What to do –
From the first record to the last, write out each one exactly.

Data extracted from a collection
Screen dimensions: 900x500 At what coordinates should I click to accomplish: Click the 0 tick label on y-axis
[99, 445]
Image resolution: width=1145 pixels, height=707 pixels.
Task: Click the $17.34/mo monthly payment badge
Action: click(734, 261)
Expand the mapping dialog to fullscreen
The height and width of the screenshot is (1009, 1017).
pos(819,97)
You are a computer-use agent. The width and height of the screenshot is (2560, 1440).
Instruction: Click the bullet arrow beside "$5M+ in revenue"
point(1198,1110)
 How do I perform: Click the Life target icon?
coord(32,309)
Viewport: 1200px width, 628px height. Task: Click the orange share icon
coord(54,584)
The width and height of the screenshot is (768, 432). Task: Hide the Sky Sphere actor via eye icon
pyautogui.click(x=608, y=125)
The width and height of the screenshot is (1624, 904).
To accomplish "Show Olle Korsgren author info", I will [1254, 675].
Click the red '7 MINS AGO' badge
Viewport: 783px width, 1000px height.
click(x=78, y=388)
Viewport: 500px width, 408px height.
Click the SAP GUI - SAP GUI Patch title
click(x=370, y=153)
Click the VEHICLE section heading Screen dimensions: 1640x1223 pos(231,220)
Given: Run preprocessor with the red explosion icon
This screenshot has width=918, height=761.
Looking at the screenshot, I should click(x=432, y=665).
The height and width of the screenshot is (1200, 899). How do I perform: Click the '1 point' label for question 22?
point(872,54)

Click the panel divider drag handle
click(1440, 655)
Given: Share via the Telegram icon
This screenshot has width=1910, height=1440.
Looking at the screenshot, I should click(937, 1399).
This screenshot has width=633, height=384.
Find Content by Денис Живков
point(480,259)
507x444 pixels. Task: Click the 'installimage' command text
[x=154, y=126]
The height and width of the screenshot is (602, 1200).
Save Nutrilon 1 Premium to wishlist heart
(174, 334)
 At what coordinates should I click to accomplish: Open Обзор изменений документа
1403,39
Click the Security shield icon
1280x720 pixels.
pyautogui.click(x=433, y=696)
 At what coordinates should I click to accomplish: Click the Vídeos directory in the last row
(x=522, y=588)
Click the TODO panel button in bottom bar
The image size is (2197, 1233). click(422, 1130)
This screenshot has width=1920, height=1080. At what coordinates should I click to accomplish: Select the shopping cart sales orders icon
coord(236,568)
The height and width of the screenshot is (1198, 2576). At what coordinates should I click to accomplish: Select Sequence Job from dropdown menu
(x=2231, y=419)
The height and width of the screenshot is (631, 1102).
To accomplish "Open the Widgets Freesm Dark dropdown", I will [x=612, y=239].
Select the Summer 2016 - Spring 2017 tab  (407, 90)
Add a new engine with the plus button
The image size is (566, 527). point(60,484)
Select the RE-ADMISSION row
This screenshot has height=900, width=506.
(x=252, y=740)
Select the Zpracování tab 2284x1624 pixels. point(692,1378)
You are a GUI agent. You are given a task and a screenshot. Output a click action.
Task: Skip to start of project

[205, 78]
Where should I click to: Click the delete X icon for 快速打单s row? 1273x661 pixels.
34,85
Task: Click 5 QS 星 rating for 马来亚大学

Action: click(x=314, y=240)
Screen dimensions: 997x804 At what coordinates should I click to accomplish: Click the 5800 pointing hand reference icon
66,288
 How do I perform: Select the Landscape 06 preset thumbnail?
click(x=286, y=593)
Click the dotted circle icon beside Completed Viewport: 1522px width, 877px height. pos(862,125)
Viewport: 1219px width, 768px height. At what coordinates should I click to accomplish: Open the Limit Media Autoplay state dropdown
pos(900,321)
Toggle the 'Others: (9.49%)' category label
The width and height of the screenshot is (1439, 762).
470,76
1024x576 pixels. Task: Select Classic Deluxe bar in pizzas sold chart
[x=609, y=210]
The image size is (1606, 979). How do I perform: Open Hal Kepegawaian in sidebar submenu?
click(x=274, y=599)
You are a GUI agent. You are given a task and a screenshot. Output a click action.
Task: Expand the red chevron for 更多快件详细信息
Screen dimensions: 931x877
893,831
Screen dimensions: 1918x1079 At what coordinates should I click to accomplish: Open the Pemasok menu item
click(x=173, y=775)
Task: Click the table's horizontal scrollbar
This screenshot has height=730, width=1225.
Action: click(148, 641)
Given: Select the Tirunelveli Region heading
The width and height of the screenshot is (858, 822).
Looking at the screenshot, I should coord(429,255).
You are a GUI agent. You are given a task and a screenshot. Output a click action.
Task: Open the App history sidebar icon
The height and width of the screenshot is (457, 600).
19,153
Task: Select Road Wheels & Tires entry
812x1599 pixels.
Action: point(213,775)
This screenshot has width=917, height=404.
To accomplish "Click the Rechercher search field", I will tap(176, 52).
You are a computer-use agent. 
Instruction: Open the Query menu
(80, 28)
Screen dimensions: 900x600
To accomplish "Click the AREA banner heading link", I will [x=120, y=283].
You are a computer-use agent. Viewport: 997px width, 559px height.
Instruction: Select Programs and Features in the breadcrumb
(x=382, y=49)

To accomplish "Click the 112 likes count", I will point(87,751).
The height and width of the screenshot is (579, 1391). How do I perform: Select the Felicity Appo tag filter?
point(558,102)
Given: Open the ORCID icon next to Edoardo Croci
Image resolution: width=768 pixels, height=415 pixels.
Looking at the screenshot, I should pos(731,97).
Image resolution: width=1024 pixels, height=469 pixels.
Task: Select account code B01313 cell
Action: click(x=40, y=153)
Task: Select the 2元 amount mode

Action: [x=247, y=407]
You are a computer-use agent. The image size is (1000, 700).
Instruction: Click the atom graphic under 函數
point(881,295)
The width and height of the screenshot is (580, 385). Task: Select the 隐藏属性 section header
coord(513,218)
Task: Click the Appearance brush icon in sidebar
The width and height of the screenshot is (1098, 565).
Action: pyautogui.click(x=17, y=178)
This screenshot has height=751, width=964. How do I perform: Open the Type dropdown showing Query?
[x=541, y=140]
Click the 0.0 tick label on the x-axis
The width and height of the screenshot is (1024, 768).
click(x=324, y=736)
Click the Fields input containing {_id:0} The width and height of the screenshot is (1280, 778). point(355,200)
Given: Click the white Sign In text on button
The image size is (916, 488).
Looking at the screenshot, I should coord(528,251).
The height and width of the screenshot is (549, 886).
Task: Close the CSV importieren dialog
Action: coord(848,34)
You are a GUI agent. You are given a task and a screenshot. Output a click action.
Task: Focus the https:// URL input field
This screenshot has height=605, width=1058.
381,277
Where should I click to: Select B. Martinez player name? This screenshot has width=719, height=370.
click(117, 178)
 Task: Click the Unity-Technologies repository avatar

Result of this exercise –
Screen dimensions: 900x500 At what coordinates should I click to accomplish: Click the 0 tick label on y-axis
[99, 445]
Image resolution: width=1145 pixels, height=707 pixels.
Task: Click the $17.34/mo monthly payment badge
Action: click(734, 261)
Expand the mapping dialog to fullscreen
The height and width of the screenshot is (1009, 1017).
pos(819,97)
You are a computer-use agent. The width and height of the screenshot is (2560, 1440).
Instruction: Click the bullet arrow beside "$5M+ in revenue"
point(1198,1110)
 How do I perform: Click the Life target icon?
coord(32,309)
Viewport: 1200px width, 628px height. Task: Click the orange share icon
coord(54,584)
The width and height of the screenshot is (768, 432). Task: Hide the Sky Sphere actor via eye icon
pyautogui.click(x=608, y=125)
The width and height of the screenshot is (1624, 904).
To accomplish "Show Olle Korsgren author info", I will [1254, 675].
Click the red '7 MINS AGO' badge
Viewport: 783px width, 1000px height.
click(x=78, y=388)
Viewport: 500px width, 408px height.
Click the SAP GUI - SAP GUI Patch title
click(x=370, y=153)
Click the VEHICLE section heading Screen dimensions: 1640x1223 pos(231,220)
Given: Run preprocessor with the red explosion icon
This screenshot has width=918, height=761.
Looking at the screenshot, I should click(x=432, y=665).
The height and width of the screenshot is (1200, 899). How do I perform: Click the '1 point' label for question 22?
point(872,54)

Click the panel divider drag handle
click(1440, 655)
Given: Share via the Telegram icon
This screenshot has width=1910, height=1440.
Looking at the screenshot, I should click(937, 1399).
This screenshot has width=633, height=384.
Find Content by Денис Живков
point(480,259)
507x444 pixels. Task: Click the 'installimage' command text
[x=154, y=126]
The height and width of the screenshot is (602, 1200).
Save Nutrilon 1 Premium to wishlist heart
(174, 334)
 At what coordinates should I click to accomplish: Open Обзор изменений документа
1403,39
Click the Security shield icon
1280x720 pixels.
pyautogui.click(x=433, y=696)
 At what coordinates should I click to accomplish: Click the Vídeos directory in the last row
(x=522, y=588)
Click the TODO panel button in bottom bar
The image size is (2197, 1233). click(422, 1130)
This screenshot has width=1920, height=1080. At what coordinates should I click to accomplish: Select the shopping cart sales orders icon
coord(236,568)
The height and width of the screenshot is (1198, 2576). At what coordinates should I click to accomplish: Select Sequence Job from dropdown menu
(x=2231, y=419)
The height and width of the screenshot is (631, 1102).
To accomplish "Open the Widgets Freesm Dark dropdown", I will [x=612, y=239].
Select the Summer 2016 - Spring 2017 tab  (407, 90)
Add a new engine with the plus button
The image size is (566, 527). point(60,484)
Select the RE-ADMISSION row
This screenshot has height=900, width=506.
(x=252, y=740)
Select the Zpracování tab 2284x1624 pixels. point(692,1378)
You are a GUI agent. You are given a task and a screenshot. Output a click action.
Task: Skip to start of project

[205, 78]
Where should I click to: Click the delete X icon for 快速打单s row? 1273x661 pixels.
34,85
Task: Click 5 QS 星 rating for 马来亚大学

Action: click(x=314, y=240)
Screen dimensions: 997x804 At what coordinates should I click to accomplish: Click the 5800 pointing hand reference icon
66,288
 How do I perform: Select the Landscape 06 preset thumbnail?
click(x=286, y=593)
Click the dotted circle icon beside Completed Viewport: 1522px width, 877px height. pos(862,125)
Viewport: 1219px width, 768px height. At what coordinates should I click to accomplish: Open the Limit Media Autoplay state dropdown
pos(900,321)
Toggle the 'Others: (9.49%)' category label
The width and height of the screenshot is (1439, 762).
470,76
1024x576 pixels. Task: Select Classic Deluxe bar in pizzas sold chart
[x=609, y=210]
The image size is (1606, 979). How do I perform: Open Hal Kepegawaian in sidebar submenu?
click(x=274, y=599)
You are a GUI agent. You are given a task and a screenshot. Output a click action.
Task: Expand the red chevron for 更多快件详细信息
Screen dimensions: 931x877
893,831
Screen dimensions: 1918x1079 At what coordinates should I click to accomplish: Open the Pemasok menu item
click(x=173, y=775)
Task: Click the table's horizontal scrollbar
This screenshot has height=730, width=1225.
Action: click(148, 641)
Given: Select the Tirunelveli Region heading
The width and height of the screenshot is (858, 822).
Looking at the screenshot, I should coord(429,255).
You are a GUI agent. You are given a task and a screenshot. Output a click action.
Task: Open the App history sidebar icon
The height and width of the screenshot is (457, 600).
19,153
Task: Select Road Wheels & Tires entry
812x1599 pixels.
Action: point(213,775)
This screenshot has width=917, height=404.
To accomplish "Click the Rechercher search field", I will tap(176, 52).
You are a computer-use agent. 
Instruction: Open the Query menu
(80, 28)
Screen dimensions: 900x600
To accomplish "Click the AREA banner heading link", I will [x=120, y=283].
You are a computer-use agent. Viewport: 997px width, 559px height.
Instruction: Select Programs and Features in the breadcrumb
(x=382, y=49)

To accomplish "Click the 112 likes count", I will point(87,751).
The height and width of the screenshot is (579, 1391). How do I perform: Select the Felicity Appo tag filter?
point(558,102)
Given: Open the ORCID icon next to Edoardo Croci
Image resolution: width=768 pixels, height=415 pixels.
Looking at the screenshot, I should pos(731,97).
Image resolution: width=1024 pixels, height=469 pixels.
Task: Select account code B01313 cell
Action: click(x=40, y=153)
Task: Select the 2元 amount mode

Action: [x=247, y=407]
You are a computer-use agent. The image size is (1000, 700).
Instruction: Click the atom graphic under 函數
point(881,295)
The width and height of the screenshot is (580, 385). Task: Select the 隐藏属性 section header
coord(513,218)
Task: Click the Appearance brush icon in sidebar
The width and height of the screenshot is (1098, 565).
Action: pyautogui.click(x=17, y=178)
This screenshot has height=751, width=964. How do I perform: Open the Type dropdown showing Query?
[x=541, y=140]
Click the 0.0 tick label on the x-axis
The width and height of the screenshot is (1024, 768).
click(x=324, y=736)
Click the Fields input containing {_id:0} The width and height of the screenshot is (1280, 778). point(355,200)
Given: Click the white Sign In text on button
The image size is (916, 488).
Looking at the screenshot, I should coord(528,251).
The height and width of the screenshot is (549, 886).
Task: Close the CSV importieren dialog
Action: coord(848,34)
You are a GUI agent. You are given a task and a screenshot. Output a click action.
Task: Focus the https:// URL input field
This screenshot has height=605, width=1058.
381,277
Where should I click to: Select B. Martinez player name? This screenshot has width=719, height=370.
click(117, 178)
 Task: Click the Unity-Technologies repository avatar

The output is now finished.